The Soup Show
nytheatre.com review by Heather McAllister
March 11, 2010
Buck naked from start to finish, three gorgeous women dance and sing, pose, preen, and pontificate. In and out of a hot tub/soup pot/medicinal urn, in (but mostly out of) teensy tiny bathrobes, dumping a wide variety of topics and ingredients into the tub, New York Neo-Futurists author/performers Erica Livingston, Cara Francis, and Desiree Burch make a hearty feminist soup in The Soup Show.
The recipe goes like this: Mix one scoop girl talk, plop in a goodly amount of sexy fun, add a pinch of stereotypical smarty "feminist," and you get a soup that I would call Burlesque Bisque.
In The Soup Show, the authors tell us a nude woman is intentionally discombobulating, stripping away our ability to concentrate as she removes her garments. Why then are the authors nude? Are we meant to be confused? To focus on their curves and miss their points? It seems like a test we are doomed to fail. Francis and Livingston are stunning, classic knockouts, and Burch is gorgeous too, with perfect skin, a dazzling smile, and a pageant girl face.
In the opening section, we are given pencils and invited to draw the woman of our choice. It works like the proverbial first five minutes in a nudist camp, removing any fear or discomfort. The women remain fully, nudely nude for the remainder of the show, "forced vulnerability" is how they define the experience, but it seems like they just really, really enjoy being naked.
A water ballet and beauty pageant section at the top of the show is so adorable and hilarious my cheeks hurt from smiling. Dripping sarcasm, yet still doing exactly the things that they're sending up, it starts us down the contradictory road of modern womanhood that this show invites us to examine.
Gathered around a microphone, nipples or labia displayed under magnifying glasses, they read snippets about women, feminism, and our roles in society from a variety of sources. I love this section, but feel like the magnified girl parts is overkill. I want more naked souls, less naked vaginas and breasts.
A heartfelt speech on the struggle to be a good mother was the highlight of the evening for me. Livingston discusses the challenge of raising her stepdaughter to be a good woman, feminist, and person. As a mother myself, I found her struggles as a parent quite compelling, quite touching. The added challenge of catching ingredients tossed into her pink CorningWare dish without spilling seemed an apt metaphor for the skills needed to juggle parenting with the rest of life.

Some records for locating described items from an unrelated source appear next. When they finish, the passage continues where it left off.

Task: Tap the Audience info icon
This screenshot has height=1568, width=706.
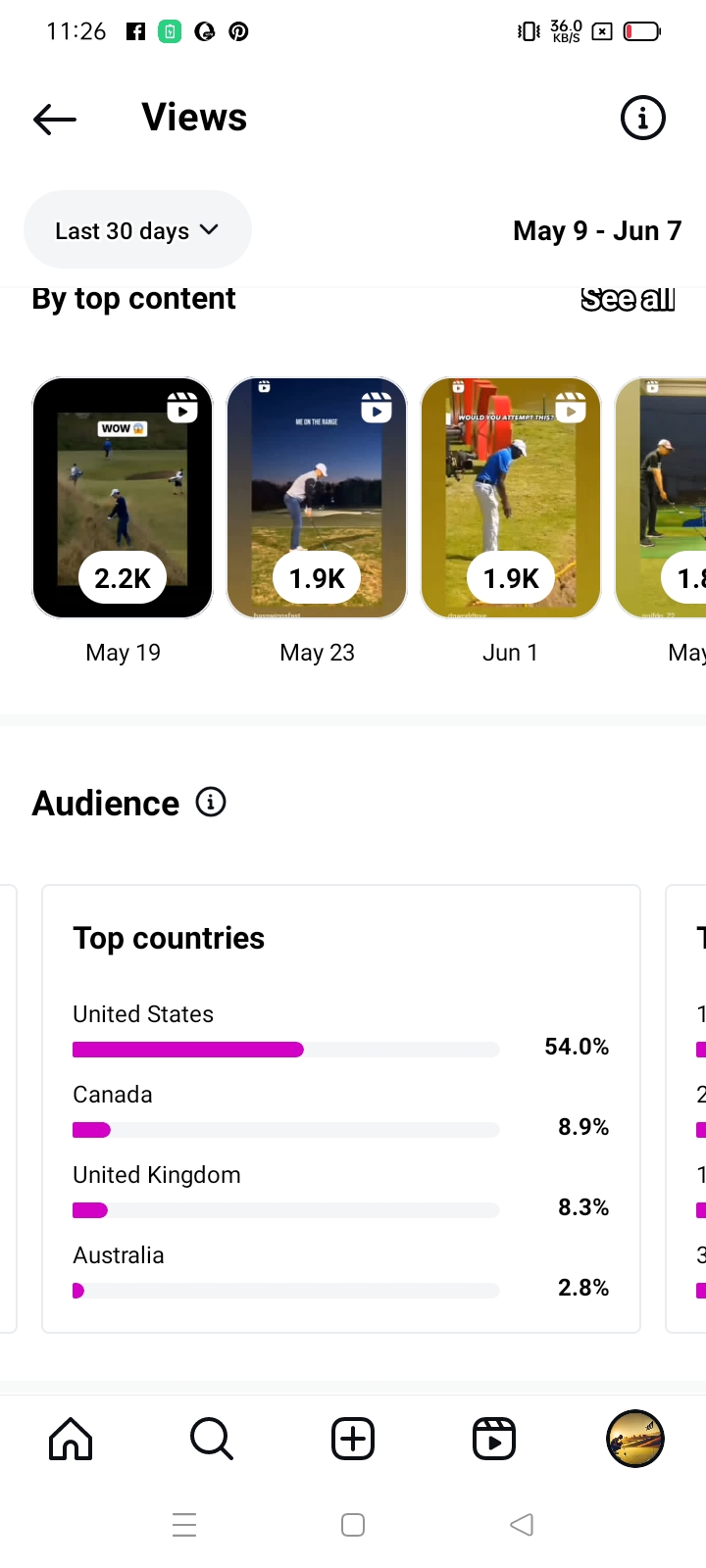Action: tap(211, 803)
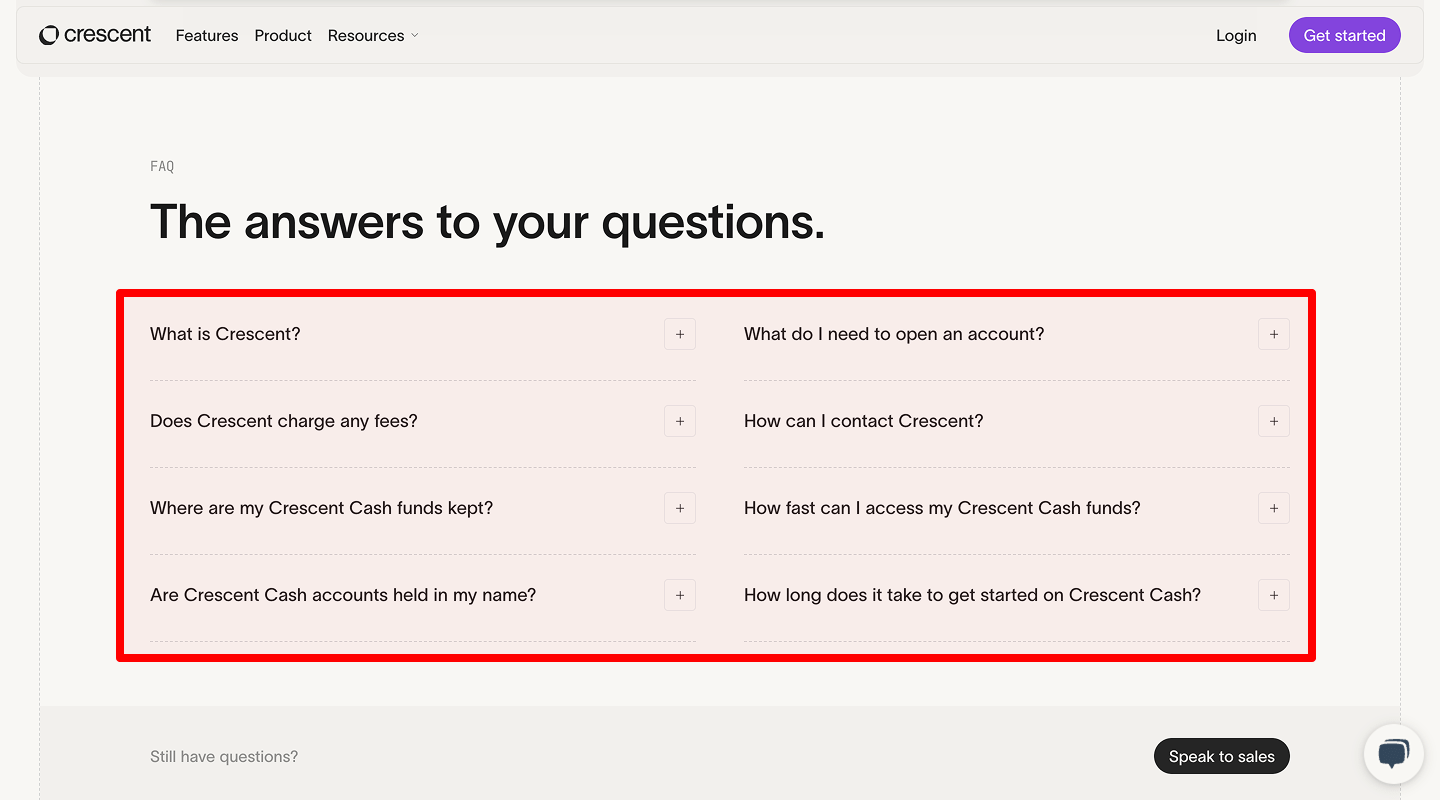The width and height of the screenshot is (1440, 800).
Task: Expand "Does Crescent charge any fees?"
Action: coord(679,421)
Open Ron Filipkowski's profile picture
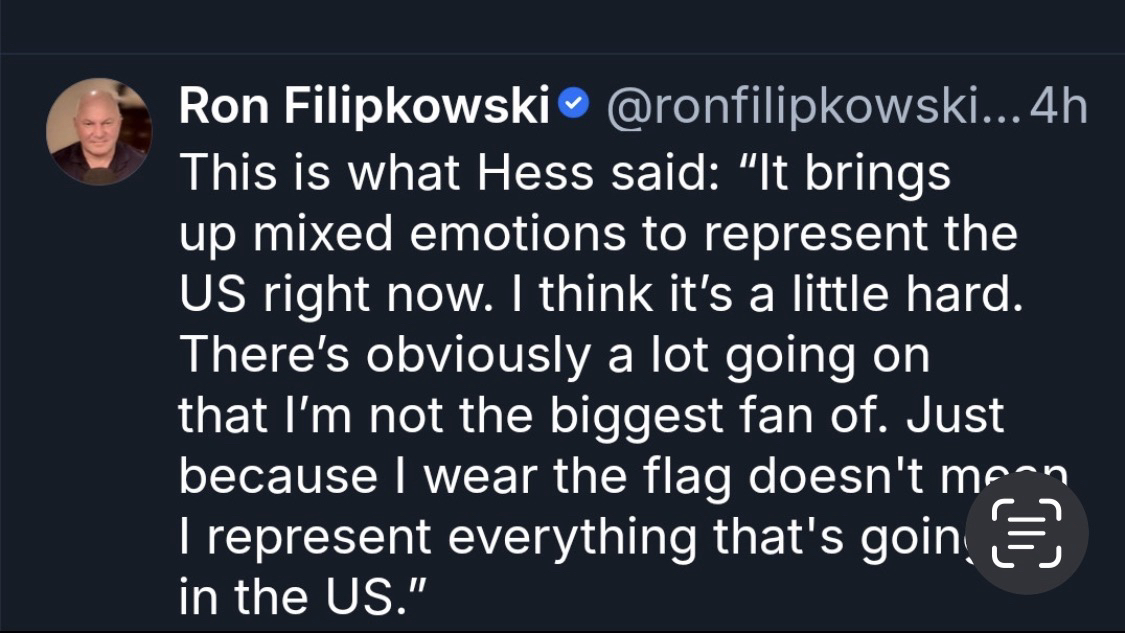 tap(99, 131)
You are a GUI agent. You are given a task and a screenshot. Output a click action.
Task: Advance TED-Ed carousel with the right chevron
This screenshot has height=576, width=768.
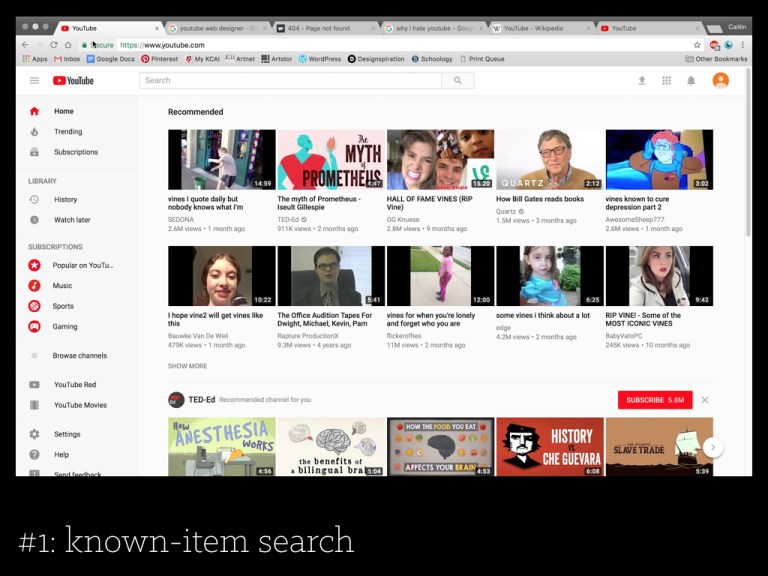pos(712,447)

A section on the desexualizing of mothers by Burch also hit home, ending with the women opening their arms, inviting us to nestle our heads in their bosoms, offering up that very desexualized motherliness that they were just declaiming against.
Contradictions. This piece is filled with them. And isn't that what they say about we women? How we're a study in contradiction? That our lips say "no," but our eyes say "yes, yes, yes?" One section in particular, a long "queefing" section, struck me as incongruous. The queefing is comparable to a man demonstrating his penis penmanship by writing with his urine in the snow. And while I appreciate Francis's desire to share her special skill of sucking in and blowing water out of her vagina, it seems to contradict the point that as women we are more than the sum of our body parts—it seems instead like a parlor trick, similar to the teenage Spring Break "dick sucking fest" Francis shares with us in song.
The show closes with a furious, invigorating hot tub war dance, the girls splashing and bouncing their breasts so enthusiastically I worried they might accidentally black their eyes in their passion. In a word, it is awesome.
We need a feminist theatrical perspective, and although many important and pertinent ideas are nearly camouflaged by the nakedness and party tricks, the ideas are laid bare. Mentally, we can dress these women, and although their bodies are distractingly beautiful, their brains are pretty hot too.